El cuervo.
Supongo que esta manzana madurará con el tiempo.
Por terquedad la arranqué del árbol desde antes
la mordí,
me supo agria
y percibí en ella el color verde naciendo
de las orillas del espacio que dejó la mordida.
Supongo que algún día dejaré de pedir perdón
por caminar a media noche en el bosque,
los lobos aullaban a mi paso
como si a lo lejos pudieran ver la catástrofe:
la luna, sobre una cuerda floja, se tambaleaba
y yo no la veía, no sé por qué;
pero algún día se saciará mi sed de perdón.
Supongo que algún día no seré yo quien rompa los espejos,
de mi boca saldrán más que gusanos,
los cuervos no se llevarán mis ojos ni mis letras
y lloverá sobre mí toda verdad posible;
mirad el espantapájaros, diré, es cierto que sin
la parvada de esas bestias carroñeras de ojos rojos,
sangre etílica,
garras afiladas,
plumas «radiantes»
y cantos desafinados
el cielo pierde la neblina;
mirad que hasta la miseria le teme al sol.

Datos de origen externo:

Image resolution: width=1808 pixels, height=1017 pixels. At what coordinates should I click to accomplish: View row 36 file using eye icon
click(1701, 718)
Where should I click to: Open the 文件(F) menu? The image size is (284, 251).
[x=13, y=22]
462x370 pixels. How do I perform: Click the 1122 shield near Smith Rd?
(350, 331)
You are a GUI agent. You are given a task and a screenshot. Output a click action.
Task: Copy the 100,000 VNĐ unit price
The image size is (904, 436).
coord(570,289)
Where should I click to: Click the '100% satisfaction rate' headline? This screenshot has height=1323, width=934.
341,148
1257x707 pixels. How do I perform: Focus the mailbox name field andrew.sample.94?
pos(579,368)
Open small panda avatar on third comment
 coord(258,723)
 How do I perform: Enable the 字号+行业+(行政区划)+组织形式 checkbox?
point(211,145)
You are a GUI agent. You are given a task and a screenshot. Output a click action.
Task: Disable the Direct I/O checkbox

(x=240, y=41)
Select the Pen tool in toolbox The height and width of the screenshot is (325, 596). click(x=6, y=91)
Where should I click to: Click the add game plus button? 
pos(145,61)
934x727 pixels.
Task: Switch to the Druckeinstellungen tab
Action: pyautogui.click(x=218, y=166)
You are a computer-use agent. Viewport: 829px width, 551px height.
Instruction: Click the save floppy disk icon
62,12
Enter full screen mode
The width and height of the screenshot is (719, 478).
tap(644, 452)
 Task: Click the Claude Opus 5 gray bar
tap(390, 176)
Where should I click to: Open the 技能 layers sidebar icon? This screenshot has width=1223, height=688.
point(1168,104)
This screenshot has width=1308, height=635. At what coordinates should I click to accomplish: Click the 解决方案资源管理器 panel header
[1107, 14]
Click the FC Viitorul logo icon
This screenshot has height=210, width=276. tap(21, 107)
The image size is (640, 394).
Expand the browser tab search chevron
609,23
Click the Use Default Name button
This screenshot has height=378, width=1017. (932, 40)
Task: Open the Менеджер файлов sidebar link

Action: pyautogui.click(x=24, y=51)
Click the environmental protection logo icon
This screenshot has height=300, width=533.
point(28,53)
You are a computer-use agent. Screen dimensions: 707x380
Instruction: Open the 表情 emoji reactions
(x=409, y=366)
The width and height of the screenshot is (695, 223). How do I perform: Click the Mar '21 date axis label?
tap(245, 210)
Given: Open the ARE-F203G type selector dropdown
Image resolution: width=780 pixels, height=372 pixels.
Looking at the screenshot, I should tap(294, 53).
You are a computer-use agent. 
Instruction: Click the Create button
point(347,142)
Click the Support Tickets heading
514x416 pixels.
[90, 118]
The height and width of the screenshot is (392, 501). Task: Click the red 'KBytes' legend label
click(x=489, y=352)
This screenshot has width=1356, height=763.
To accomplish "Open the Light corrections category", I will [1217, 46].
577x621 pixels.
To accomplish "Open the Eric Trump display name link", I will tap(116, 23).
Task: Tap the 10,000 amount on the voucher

Supongo que algún día me pintaré de gris;
pero juro que me arranco las plumas antes de unirme a la parvada.
Supongo que los cuervos observan esta manzana,
le quitan la tierra,
le hunden el pico,
el jugo resbala por su garganta
y no disfrutan su sabor.
¿A mí qué me importa que los cuervos no hallen placer
en lo que no es para los cuervos?, me pregunto.
«Es tanto lo que te importa
porque tú tampoco disfrutas esta manzana,
tal vez porque en el fondo,
tú eres, contigo misma,
el cuervo al que más le temes», me respondo.